Value Objects:  There are cases when we need to contain some attributes of a domain element. We are not interested in which object it is, but what attributes it has. An object that is used to describe certain aspects of a domain, and which does not have identity, is named Value Object.

It is highly recommended that value objects be immutable.
One golden rule is: if Value Objects are shareable, they should be immutable. Value Objects should be kept thin and simple. When a Value Object is needed by another party, it can be simply passed by value, or a copy of it can be created and given.

 

Services:

we discover that some aspects of the domain are not easily mapped to objects.  But there are some actions in the domain, some verbs, which do not seem to belong to any object.
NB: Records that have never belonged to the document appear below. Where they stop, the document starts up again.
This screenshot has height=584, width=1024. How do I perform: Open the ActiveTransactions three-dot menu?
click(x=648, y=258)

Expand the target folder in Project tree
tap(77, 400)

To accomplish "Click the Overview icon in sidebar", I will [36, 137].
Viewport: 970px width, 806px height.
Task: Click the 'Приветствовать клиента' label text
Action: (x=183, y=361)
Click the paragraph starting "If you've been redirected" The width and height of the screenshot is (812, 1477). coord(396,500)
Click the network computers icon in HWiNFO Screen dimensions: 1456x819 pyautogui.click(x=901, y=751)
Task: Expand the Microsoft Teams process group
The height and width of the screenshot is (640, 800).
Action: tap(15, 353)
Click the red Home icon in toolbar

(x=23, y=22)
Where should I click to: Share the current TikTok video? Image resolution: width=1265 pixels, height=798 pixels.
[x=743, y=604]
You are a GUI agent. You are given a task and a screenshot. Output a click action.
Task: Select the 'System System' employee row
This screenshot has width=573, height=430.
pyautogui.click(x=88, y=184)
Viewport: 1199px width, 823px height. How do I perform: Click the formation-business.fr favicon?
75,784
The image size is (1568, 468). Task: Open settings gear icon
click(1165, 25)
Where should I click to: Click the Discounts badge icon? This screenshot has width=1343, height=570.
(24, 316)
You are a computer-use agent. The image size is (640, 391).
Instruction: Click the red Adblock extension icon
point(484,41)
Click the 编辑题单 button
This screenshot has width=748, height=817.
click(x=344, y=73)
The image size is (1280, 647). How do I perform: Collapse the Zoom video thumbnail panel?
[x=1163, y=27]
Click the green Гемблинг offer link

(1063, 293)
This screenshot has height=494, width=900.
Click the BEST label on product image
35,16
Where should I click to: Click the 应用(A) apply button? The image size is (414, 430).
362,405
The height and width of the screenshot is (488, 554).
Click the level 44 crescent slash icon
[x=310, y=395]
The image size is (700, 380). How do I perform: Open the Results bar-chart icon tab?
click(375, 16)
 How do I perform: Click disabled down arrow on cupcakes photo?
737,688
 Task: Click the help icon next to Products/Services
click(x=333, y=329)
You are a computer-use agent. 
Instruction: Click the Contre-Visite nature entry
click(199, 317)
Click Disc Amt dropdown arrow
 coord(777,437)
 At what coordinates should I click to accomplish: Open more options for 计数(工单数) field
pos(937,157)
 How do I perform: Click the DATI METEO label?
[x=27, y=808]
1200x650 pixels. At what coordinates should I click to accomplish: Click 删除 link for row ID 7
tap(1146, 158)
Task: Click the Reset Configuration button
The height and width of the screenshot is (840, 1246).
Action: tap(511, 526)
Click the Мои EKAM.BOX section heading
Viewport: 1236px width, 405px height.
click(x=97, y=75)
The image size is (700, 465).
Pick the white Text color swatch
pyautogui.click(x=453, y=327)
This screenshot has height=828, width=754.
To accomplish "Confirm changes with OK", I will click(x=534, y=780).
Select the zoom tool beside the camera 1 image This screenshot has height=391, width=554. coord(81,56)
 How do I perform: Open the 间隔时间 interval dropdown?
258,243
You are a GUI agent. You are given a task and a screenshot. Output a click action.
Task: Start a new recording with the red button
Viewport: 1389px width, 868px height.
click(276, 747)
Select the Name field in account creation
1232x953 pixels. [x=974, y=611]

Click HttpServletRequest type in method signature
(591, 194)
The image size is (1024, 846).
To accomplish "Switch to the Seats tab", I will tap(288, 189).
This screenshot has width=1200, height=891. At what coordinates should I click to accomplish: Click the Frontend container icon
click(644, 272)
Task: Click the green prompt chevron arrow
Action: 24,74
They represent an important behavior of the domain, so they cannot be neglected or simply incorporated into some of the Entities or Value Objects. When such a behavior is recognized in the domain, the best practice is to declare it as a Service. Such an object does not have an internal state, and its purpose is to simply provide functionality for the domain. The assistance provided by a Service can be a significant one, and a Service can group related functionality which serves the Entities and the Value Objects.

(For example, to transfer money from one account to another; should that function be in the sending account or the receiving account? It feels just as misplaced in either.)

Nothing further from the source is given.